By the time he had run the particular errand requested of him by Lady Hawkeridge, the encounter with the Chaceleys had temporarily faded from his mind. It was recalled at a moment when he was gathered with his cronies as they were taking their leave of the bridegroom, with much ribald comment amid their good wishes for his future.

“Mark my words, Freddy,” warned Osmond, “your troubles are just beginning. Only wait until the children arrive.”

“This from a man who, by all accounts, dotes on his offspring,” scoffed Aldous Congleton.

“Dotes? He is besotted,” said Cyril Bedale.

“Exactly,” Denzell put in. “Pay no attention, Freddy. You should have heard him eulogising over his new daughter.”

But Freddy was blushing. “It is early days to be thinking of children. I just want to enjoy — I mean,weonly wish —”

“Softly, dear boy, softly,” Denzell said over the sniggers of the other two. “We perfectly understand you. Only, as your brother-in-law, I feel compelled to warn you to begin as you mean to go on, and insist on having the mastery in your own home. Otherwise, dear boy, you will assuredly live under the cat’s foot.”

“Yes, don’t show her you’re besotted,” advised Cyril.

“No, no,” protested Freddy loyally. “What I mean is, Teresa is devoted to me.”

“She may be as devoted as you please,” said Denzell, “but that will not prevent her from wishing to rule the roost.”

“Lookee, Freddy,” broke in Congleton. “Take a lesson from Ossie here. Everyone knows he is under his wife’s thumb.”

This was so nonsensical an idea that everyone roared, and Freddy himself took heart. Denzell, assuring him that he was jesting, slapped his brother-in-law on the back and wished him well, and young Lord Rowner was sent on his way with the goodwill of his friends ringing in his ears.

“Now then,” said Cyril Bedale, as soon as the bridegroom was gone. “I had forgot with all this attention on Freddy, but now is the moment to seize opportunity. You must satisfy our curiosity, Ossie. Tell us all about Hawk’s snow maiden.”

Denzell’s heart lurched.

“Snow maiden?” repeated Osmond blankly.

“This girl you wrote of,” explained Congleton.

“They mean Verena,” Denzell put in, conscious of a frenzy in his own pulse. For it had come to him belatedly that Ossie had come up from the very place where Verena Chaceley was living. Or was she?Chaste stars, let her not have removed from there!
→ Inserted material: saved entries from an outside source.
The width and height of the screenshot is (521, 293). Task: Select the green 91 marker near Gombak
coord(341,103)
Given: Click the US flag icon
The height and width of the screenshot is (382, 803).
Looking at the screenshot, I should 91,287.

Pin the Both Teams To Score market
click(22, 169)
But Osmond had turned on the name, seizing his friend’s shoulder. “If I had not forgot. Hawk, I had meant to give you an account of it. You would not believe what a warm heart beats under that icy front. Oh, she is on the highest pedestal in our establishment, I promise you.”
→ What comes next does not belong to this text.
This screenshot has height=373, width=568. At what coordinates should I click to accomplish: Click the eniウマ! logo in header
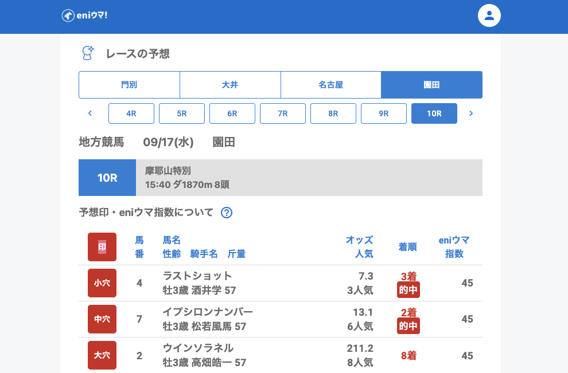point(84,15)
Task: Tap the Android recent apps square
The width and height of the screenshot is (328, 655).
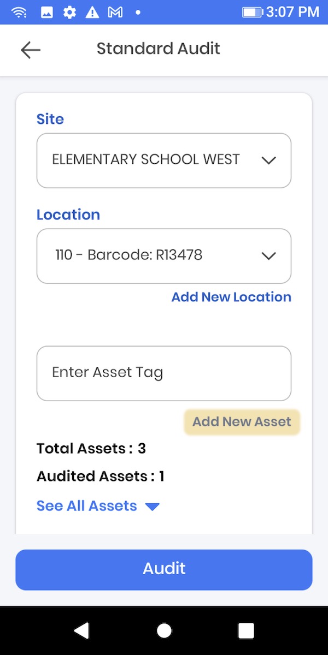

Denzell became aware of a drumming within his chest and his mind blanked. With difficulty, he asked, “What do you mean, Ossie?”

“I am talking of Verena. She came to us that night, when Unice was brought to bed. At least, I went to fetch her, for she and Unice had become friends. I swear to you, if she had not been there — she and that maid of hers — I don’t know what we would have done. She was kindness itself — and her gentleness with Unice, with the boys…” He shook his head in wonder.

“Snow maiden, eh?” said Congleton, in a teasing tone. “Sits well on her, it seems — eh, Hawk?”